BATON ROUGE, LA (WAFB) - Tailgating at LSU is a rich and long standing tradition that has developed a wild reputation. Now, LSU officials are hoping to tame students with new proposed rules for tailgates sponsored by student organizations.
The proposed changes, which were revealed Tuesday, do not apply to non-students or individual tailgates. They also were not well received by students who attended the first of two town hall meetings discussing the possible changes.
"There is strong feeling, and I think a right feeling, that a lot of these decisions have been made without consulting obviously the bigger student organizations," said fraternity member Michael Rodriguez.
According to the Dean of Students Mari Fuentes-Martin, the policy changes came about due to rising concerns over students, specifically binge drinking. She said any given football weekend around 50 students are taken to the hospital, usually because of drinking.

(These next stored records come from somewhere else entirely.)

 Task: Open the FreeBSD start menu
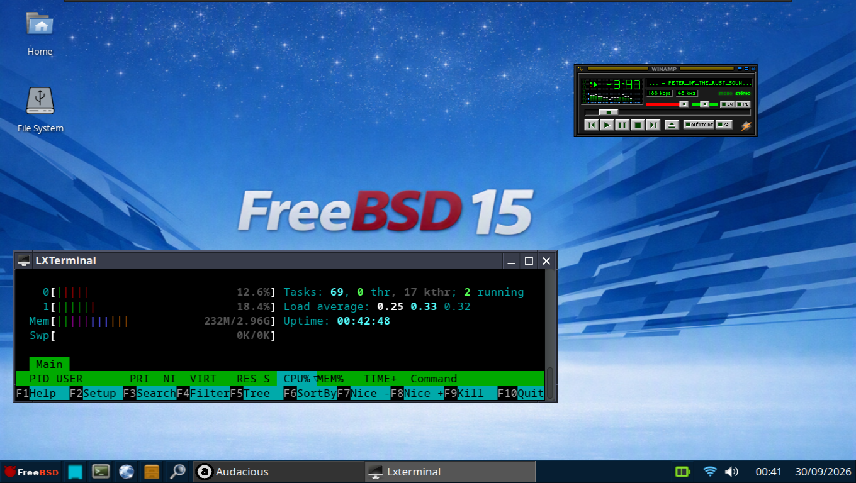(31, 472)
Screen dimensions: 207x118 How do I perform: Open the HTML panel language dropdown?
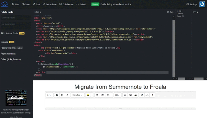[38, 12]
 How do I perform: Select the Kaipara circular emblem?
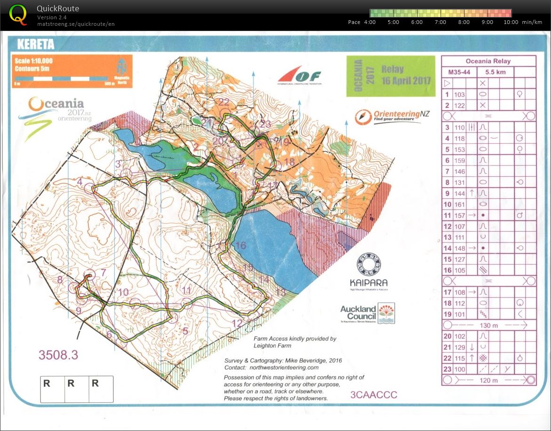[x=369, y=266]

"That to me is 50 too many. It's just kind of scary. If something were to happen, families and people in the community would look at us and say, 'What did you do to promote a safe environment?'" said Fuentes-Martin, who joined the LSU Administration last summer.
To promote a safer environment for students, a tailgating committee was formed to come up with some new ground rules for how student groups tailgate. The committee is made up of five students and representatives from athletics, facilities, Greek life, and campus life and campus police.
According to the committee, student organizations are specifically targeted because they are the leaders on campus and are expected to set a standard for others.
The changes would require student groups to register their tailgate. Spots on the parade grounds would then be assigned on a first come, first serve basis. Other rules would possibly include limiting tent size, prohibiting glass bottles and household items like couches, and not allowing tailgaters to stay overnight at the parade grounds. The rules also ban any communal alcohol like kegs or "hunch punch" and prohibit any drinking games.
However, the biggest point of discussion among the students at the town hall were the three options on the table for how alcohol can be served.
The first option, would require student groups to hire a third-party vendor to serve alcohol. The second option would see the university hiring a third-party vendor to set up a communal bar for all the student group tailgates. In that case, wrist bans would be handed out to students 21 and up. The third option is simply to allow students who are 21 and up to BYOB.
Any violations of the policies would be handled by the Dean of Students' Office and could result in a group losing its tailgating privileges for the year.
Fuentes-Martins admitted that enforcing the new policies would be a challenge. She said they would rely on the honor system along with a team of law enforcement and others to monitor groups on game day. She said the goal is not to catch a student breaking the rules, but to create a safer experience for everyone.
Students at the town hall took issue with all three options. Rodriguez pointed out that smaller organizations may not be able to afford a vendor. Several others said that any regulation would lead to more binge drinking before tailgating.
"We went through a lot today that just wasn't feasible in a physical reality," Rodriguez said.
Fortunately, the proposed policies are not set in stone. The committee took down the concerns and comments and will make adjustments before a final policy is presented to the administration for approval.
"I know change is hard for students, especially when it looks like we're taking something big and so fun away from them. But, I'm hoping we can find a compromise and I'm willing to try. Everything is flexible," Fuentes-Martin said.
A second town hall meeting for students is planned for Wednesday at 4:30 p.m. in the Student Union.